## To-do item
Please resume the film reviews below, starting right after their last sentence.

---------- Passage to read

The Long Walk
(108 mins, 15) Directed by Francis Lawrence; starring Cooper Hoffman, David Jonsson, Garrett Wareing
The Hunger Games director Francis Lawrence is Hollywood’s go-to guy for dystopian survival stories. The Long Walk, which is adapted from a work by Stephen King, unfolds in a near-future United States that is now a police state after a savage civil war that has stripped the country of its prosperity. Lawrence appears to have appropriated Dorothea Lange’s Depression-era dust bowl photographs as his own personal moodboard.
The Long Walk is an annual endurance test in which 50 young men from around the US are selected and made to plod across the country. They must maintain a minimum speed of three miles per hour. Any less and they get a warning; three warnings and they get their “ticket” – a bullet to the head. The last contestant standing wins unimaginable wealth and gets to make a wish.
The film is a mashup of a whole host of others: The Hunger Games and Battle Royale meet They Shoot Horses, Don’t They? and the documentary Hands on a Hard Body, with a touch of Speed thrown in. Unfortunately, all of these references are markedly more entertaining and thought-provoking than this dour slog.
Despite two solid leads, David Jonsson as Peter and Cooper Hoffman as Ray, this is essentially a film about people walking until they suffer a breakdown, organ failure or – worst of all eventualities – death by diarrhoea. To pass the time, we listen to adolescent banter, some repetitive musings on friendship, and an incongruously stirring orchestral score.
Notwithstanding the shockingly graphic splatter shots showing brains sprayed across the asphalt, this is unremittingly dull stuff.
Corey Hawkins in The Man in My Basement
The Man in My Basement
(115 mins, 15) Directed by Nadia Latif; starring Corey Hawkins, Willem Dafoe, Anna Diop
There are a lot of moving parts in Walter Mosley’s 2004 philosophical suspense novel The Man in My Basement, the story of Charles (Corey Hawkins), a young African American on the brink of losing his home, who is approached by Anniston (Willem Dafoe), a mysterious white stranger who wants to rent his basement.

--------------------
---------- Provided records

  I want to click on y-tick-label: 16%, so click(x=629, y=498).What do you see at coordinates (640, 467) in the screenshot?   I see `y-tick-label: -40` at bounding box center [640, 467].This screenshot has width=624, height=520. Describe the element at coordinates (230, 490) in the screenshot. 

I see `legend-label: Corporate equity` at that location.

--------------------
---------- Provided records

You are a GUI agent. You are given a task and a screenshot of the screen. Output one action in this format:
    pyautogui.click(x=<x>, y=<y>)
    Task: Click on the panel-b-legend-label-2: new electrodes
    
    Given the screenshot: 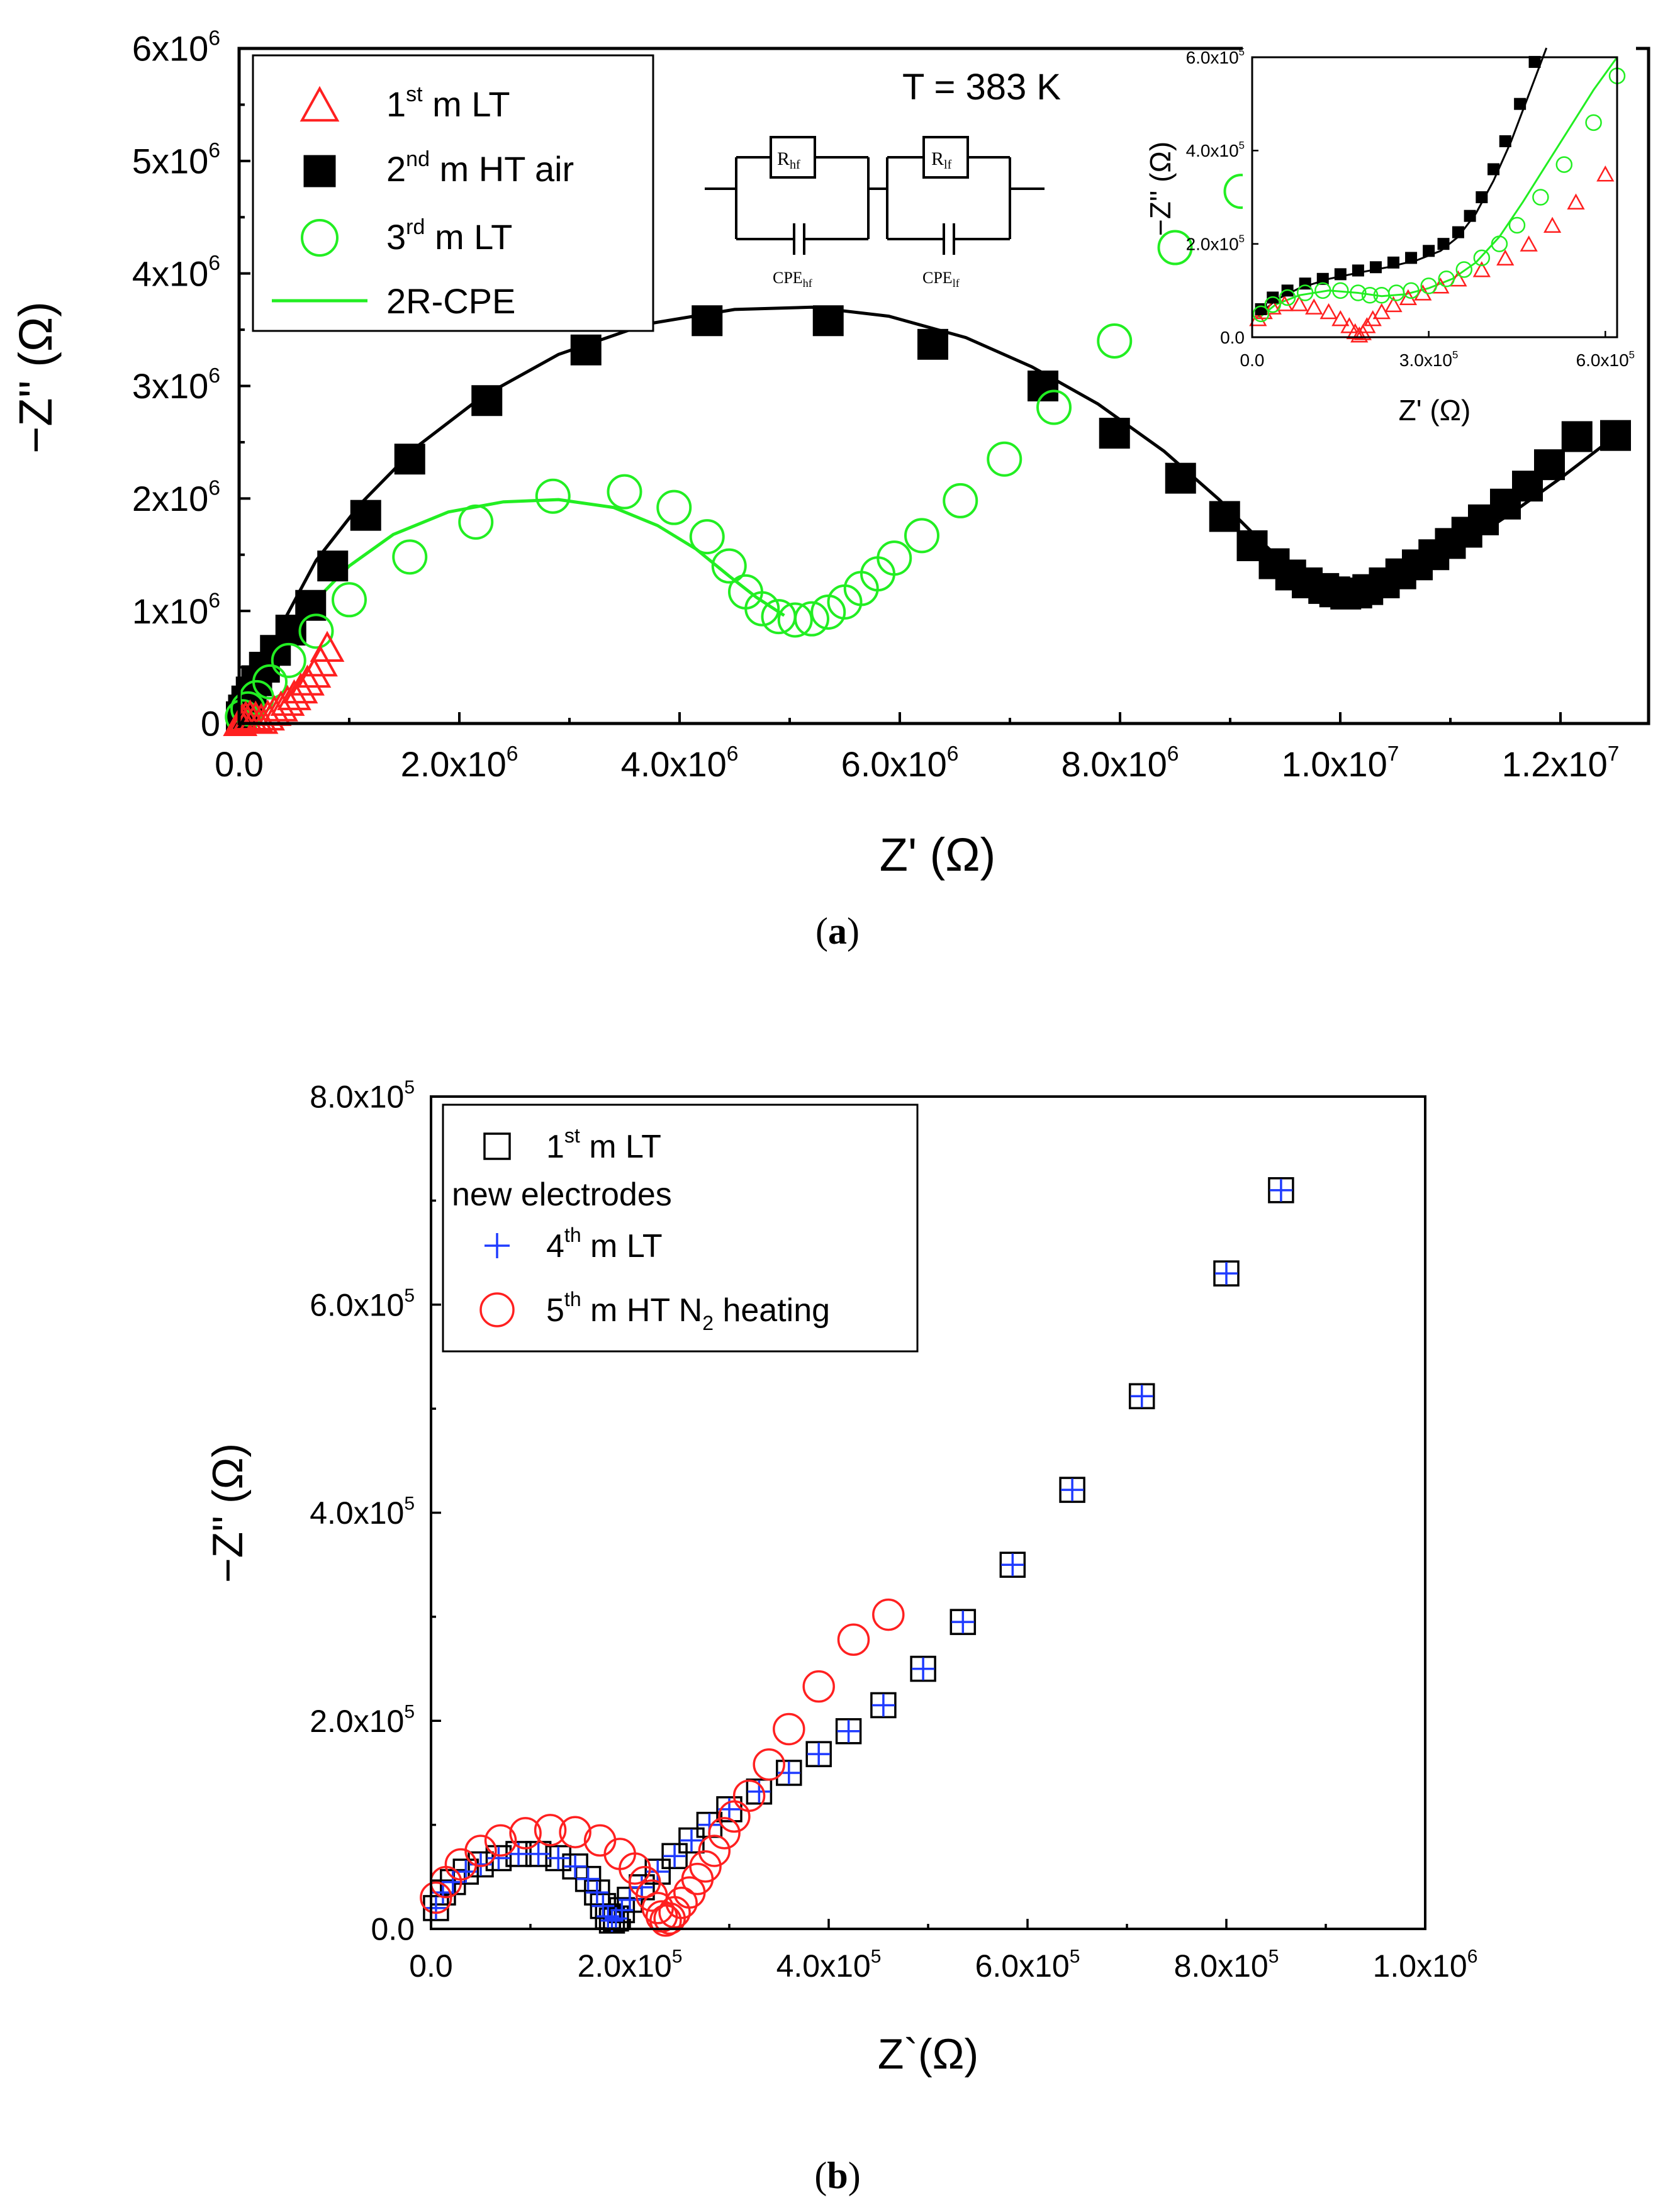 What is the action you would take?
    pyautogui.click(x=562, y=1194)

--------------------

## Output below
In the novel there is space for the clutter of ideas to percolate and develop.
In this ambitious but muddled feature debut by Nadia Latif, however, they are as cramped and stunted as Anniston’s living space in his self-imposed prison in Charles’s cellar. The film weaves together themes of cultural heritage, guilt, the nature of evil and racial tension, and throws in some spurious supernatural elements for good measure. But in trying to include everything it ends up saying very little.
It’s a pity, because Latif shows considerable promise with her grasp of the visual language of cinema. With its aged bourbon colour palette, the film looks oppressively atmospheric, and neat visual motifs direct us downwards, to hidden secrets in the basement and, perhaps deeper still, into hell.
The Golden Spurtle
(75 mins, PG) Directed by Constantine Costi
In the Scottish Highland village of Carrbridge, porridge is serious business. Each year, contestants from around the globe travel to its annual porridge-making competition, hoping that their rib-sticking pot of putty-coloured gunk will be judged the best and they will carry home the Golden Spurtle. A spurtle, in case you were wondering, is a traditional wooden porridge stirrer. Laconic competition organiser Charlie Miller, one of many gloriously eccentric characters in this utter joy of a documentary, makes hundreds of them on his lathe during the year, to raise funds for the annual celebration.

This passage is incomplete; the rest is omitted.